- EXTRACT TO READ
= Beginning of Section =

This weekend Soldier Field will showcase an up and coming, overachieving team with a new offensive attack. Not Marc Trestman’s Chicago Bears, but the 2-0 Fighting Illini.
Under new offensive coordinator Bill Cubit, the Illinois offense went off for 45 points against Cincinnati last week. The Washington Huskies will look to spoil the Illinois homecoming with their own offensive explosion.
Like the Illini, the Huskies have gotten off to a surprising start. Washington got some payback for their 28-26 loss to Boise State in the MAACO Bowl last season, blitzing the Broncos to a 38-6 final. The Huskies handed Boise State coach Chris Peterson his worst loss in seven seasons.
“Any time you have a team that goes out there and kind of dominates Boise State like that, that really doesn’t happen too much,” senior quarterback Nathan Scheelhaase said. “If you looked at Boise State over the last four or five years it doesn’t happen a lot.”
“They’re pretty explosive,” senior linebacker Jonathan Brown said. “I watched the Boise [State] game, they like to get the ball on the edge, they like to space the defense out and try to crease them in the middle, whether it be with a power, or a zone, and they can really turn a small play into a dynamic play, something I don’t think we’ve really seen up to this point.”
The Huskies were 7-6 last season, but won four of their final six games. Despite an overall disappointing season, Washington remained competitive, beating two top ten opponents in No. 8 Stanford and No. 7 Oregon State.
The Huskies run a fast-paced, no huddle attack. Washington has familiar faces on offense lead by senior quarterback Keith Price, junior running back Bishop Sankey, junior wide receiver Kasen Williams and All-American junior tight end Austin Seferian-Jenkins.
As a sophnore, Bishop led the team with 1,439 rushing yards and 16 rushing touchdowns and was third on the team with 33 receptions.
Bishop rushed for 161 yards and two touchdowns in his 2013 debut.
This Saturday Seferian-Jenkins will make his debut after serving a one-game suspension for pleading guilty to a drunk driving charge in July.

= End of Section =

- DATASET
= Beginning of Section =

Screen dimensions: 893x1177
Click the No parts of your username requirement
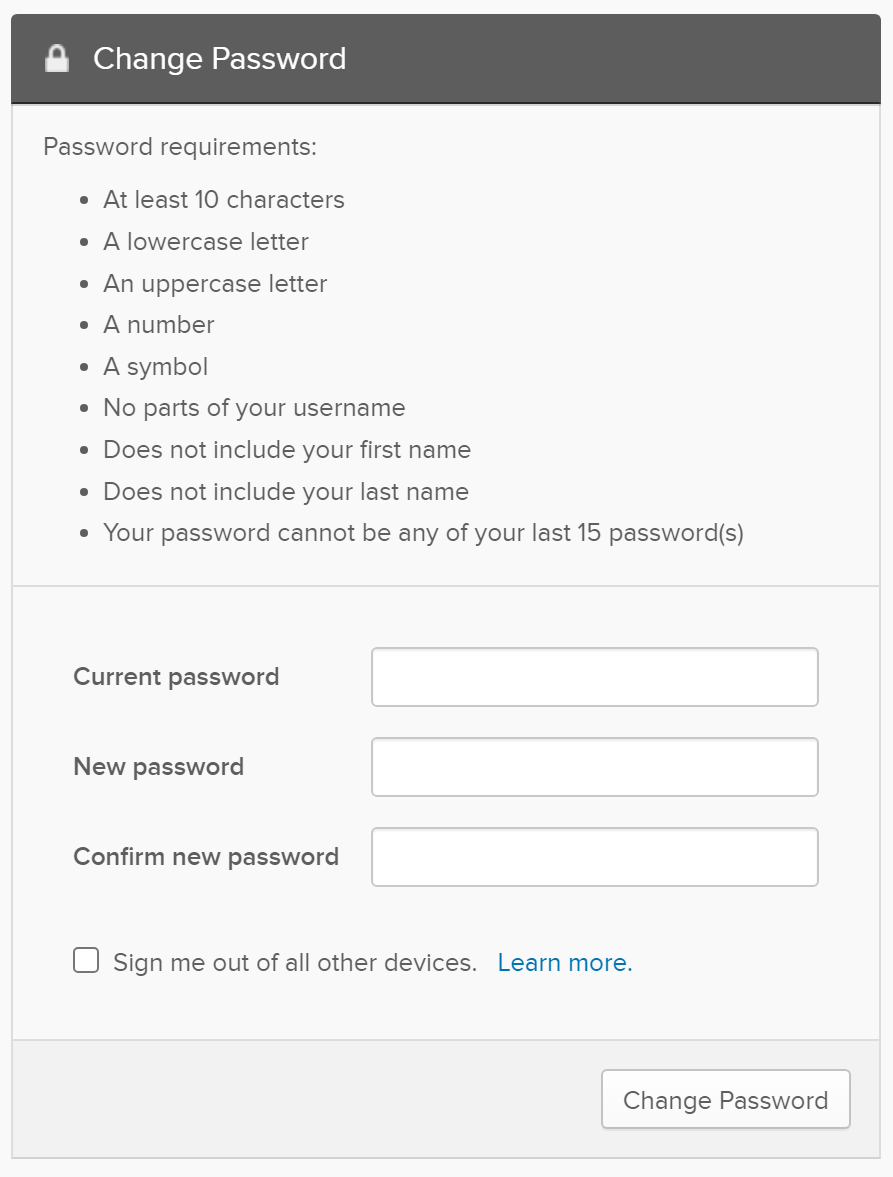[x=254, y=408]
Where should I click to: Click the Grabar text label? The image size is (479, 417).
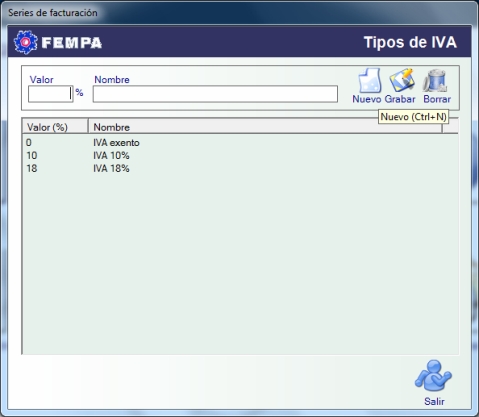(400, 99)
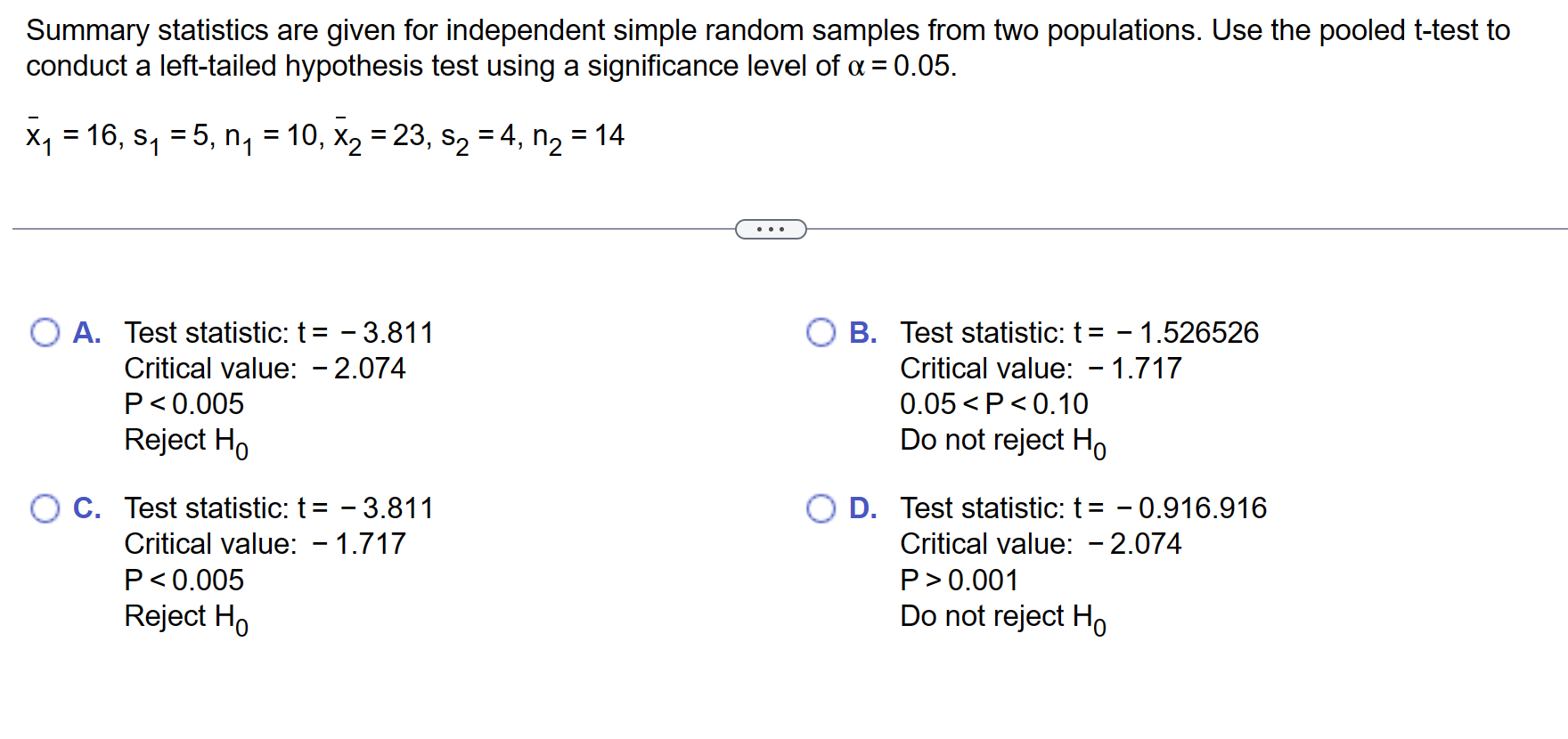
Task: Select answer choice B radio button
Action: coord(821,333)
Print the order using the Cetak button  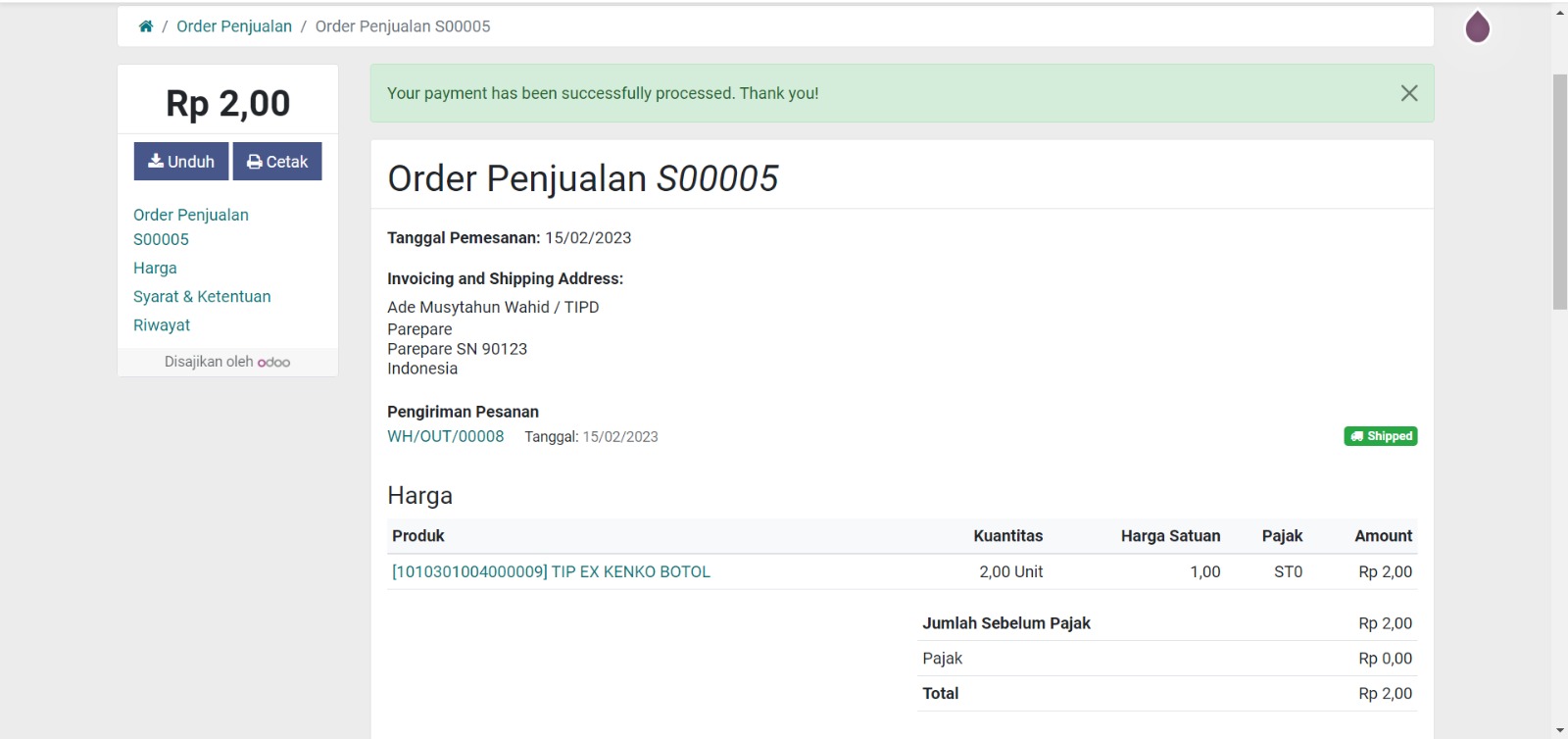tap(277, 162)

= End of Section =

- PROBLEMS TO SOLVE
A) Answer these questions from the game preview above:
(i) How many points did the Illinois offense score against Cincinnati?
(ii) What was the final score of Washington's win over Boise State?
(iii) Why is Seferian-Jenkins only making his debut this Saturday?
B) Do these statements agree with the game preview? Answer yes or no for each, and quote the words that decide it.
(i) Washington finished last season with a 7-6 record.
(ii) Washington beat Boise State in the MAACO Bowl last season.
(iii) Jonathan Brown plays quarterback.

- ANSWERS TO THIS EXERCISE
A)
(i) 45 points.
(ii) 38-6.
(iii) He served a one-game suspension for pleading guilty to a drunk driving charge in July.

B)
(i) Yes: "The Huskies were 7-6 last season"
(ii) No: "their 28-26 loss to Boise State in the MAACO Bowl last season"
(iii) No: "senior linebacker Jonathan Brown said"